The task:
In the records below, find the line with "Мне понятно [button] (1371, 20)" and the line with "[button] (810, 1182)". Print both exactly, along with every line between them, and no other line.

──────────

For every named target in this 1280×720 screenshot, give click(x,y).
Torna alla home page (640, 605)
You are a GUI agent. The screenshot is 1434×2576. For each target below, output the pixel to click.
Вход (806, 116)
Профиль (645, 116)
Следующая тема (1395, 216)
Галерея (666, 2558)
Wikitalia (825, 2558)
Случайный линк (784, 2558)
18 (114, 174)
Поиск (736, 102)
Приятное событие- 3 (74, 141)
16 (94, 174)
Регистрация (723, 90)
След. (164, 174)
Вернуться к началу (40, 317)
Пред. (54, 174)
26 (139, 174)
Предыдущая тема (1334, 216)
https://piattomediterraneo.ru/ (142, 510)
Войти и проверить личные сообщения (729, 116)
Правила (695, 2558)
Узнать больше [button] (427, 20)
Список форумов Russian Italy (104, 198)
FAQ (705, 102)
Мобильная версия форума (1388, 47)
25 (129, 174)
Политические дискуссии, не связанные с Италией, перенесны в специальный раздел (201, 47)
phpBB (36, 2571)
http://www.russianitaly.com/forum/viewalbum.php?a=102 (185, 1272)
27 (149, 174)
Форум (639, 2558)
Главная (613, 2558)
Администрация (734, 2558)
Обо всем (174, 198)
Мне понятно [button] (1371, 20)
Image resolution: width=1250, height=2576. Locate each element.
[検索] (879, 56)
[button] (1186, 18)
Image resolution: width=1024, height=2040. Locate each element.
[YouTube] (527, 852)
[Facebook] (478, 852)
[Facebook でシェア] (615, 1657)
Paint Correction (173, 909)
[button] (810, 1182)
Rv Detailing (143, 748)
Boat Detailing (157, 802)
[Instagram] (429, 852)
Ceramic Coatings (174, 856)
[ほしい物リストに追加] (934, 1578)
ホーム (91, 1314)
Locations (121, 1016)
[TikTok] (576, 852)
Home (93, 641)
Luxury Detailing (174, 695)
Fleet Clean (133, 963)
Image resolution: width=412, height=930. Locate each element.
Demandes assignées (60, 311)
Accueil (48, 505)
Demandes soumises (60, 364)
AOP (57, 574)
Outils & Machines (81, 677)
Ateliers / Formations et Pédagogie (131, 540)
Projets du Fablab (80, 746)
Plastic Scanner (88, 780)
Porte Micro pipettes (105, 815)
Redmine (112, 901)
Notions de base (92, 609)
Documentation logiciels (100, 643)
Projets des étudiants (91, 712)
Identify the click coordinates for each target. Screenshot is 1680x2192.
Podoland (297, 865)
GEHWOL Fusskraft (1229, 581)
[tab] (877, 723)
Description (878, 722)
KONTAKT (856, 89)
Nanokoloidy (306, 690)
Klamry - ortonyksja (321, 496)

──────────

Response to this task:
Мне понятно [button] (1371, 20)
Image resolution: width=1250, height=2576. Locate each element.
[検索] (879, 56)
[button] (1186, 18)
Image resolution: width=1024, height=2040. Locate each element.
[YouTube] (527, 852)
[Facebook] (478, 852)
[Facebook でシェア] (615, 1657)
Paint Correction (173, 909)
[button] (810, 1182)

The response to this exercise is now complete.